It’s hard to ignore the irony behind TESCO’s recent exit from the mortgage market – driven out by a price war that led to compressed margins. Margins have been squeezed for lenders across the board due to increased competition. The likes of HSBC have expanded their mortgage book by about 10% year on year. The prevailing interest rate environment and looming Brexit uncertainty meant TESCO could not afford to earn sub-par margins for much longer.
What do banks do wrong in pricing mortgages?
Too often product and pricing teams within banks rely on intuition and individual judgement to make pricing decisions. Consequently:
- Valuation models have sub-optimal assumptions making mortgage pricing inflexible
- Key factors like volume response to ‘rank’ based on historical trends are not considered
- Pricing is not thought of at the book level leading to decisions that are not consistent with the overall goal of maximising the objective function (e.g.: NPV)
Lenders should take a more data-driven approach to mortgage pricing
A five step approach to price optimisation:
- Ask strategic questions and generate consensus amongst key stakeholders
- What is the right framework to think about volume v. margin trade-offs?
- Is there appetite to differentiate acquisition vs. retention pricing?
- Can we break new ground by bundling certain features into mortgage products and charging them based on customer preferences
- Model price elasticity of your customers. Pricing for mortgages should consider both price as well as non-price factors from multiple sources to correctly understand customer behaviour.
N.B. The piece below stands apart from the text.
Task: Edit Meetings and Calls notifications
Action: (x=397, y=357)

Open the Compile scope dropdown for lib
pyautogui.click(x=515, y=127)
For instance: understanding vintage of customers can be useful in pricing certain products
- Identify multiple functional forms (e.g.: linear, cubic, logarithmic, etc.) to create regressions on selected variables. Select the right models for the right product sets based on appropriate statistical criteria
- Create product maps by clustering similar products in order to make your models flexible
- Create intuitive front ends that product managers can use to optimise pricing for the entire book in one go using optimisation algorithms
Key benefits to data-driven mortgage pricing
Using data-driven techniques in pricing can have a deep impact on the bank’s profitability and also lead to more robust processes and governance.
- Data-driven models can consider a vast array of variables in a dynamic manner that enables models to adapt to changing conditions. Using statistical modelling techniques helps product and pricing managers make considered decisions by framing complex decisions like volume vs. margin trade-offs in the right context
- Data driven approach also facilitate effective governance structures through audit trails which can be baked into the process if using suitable tools
- Price optimisation techniques based on a deep understanding of customer elasticity can help improve margins for mortgage products
In a market experiencing margin pressures, lenders who use advanced data-driven techniques in pricing are likely to win what can be a long war of attrition.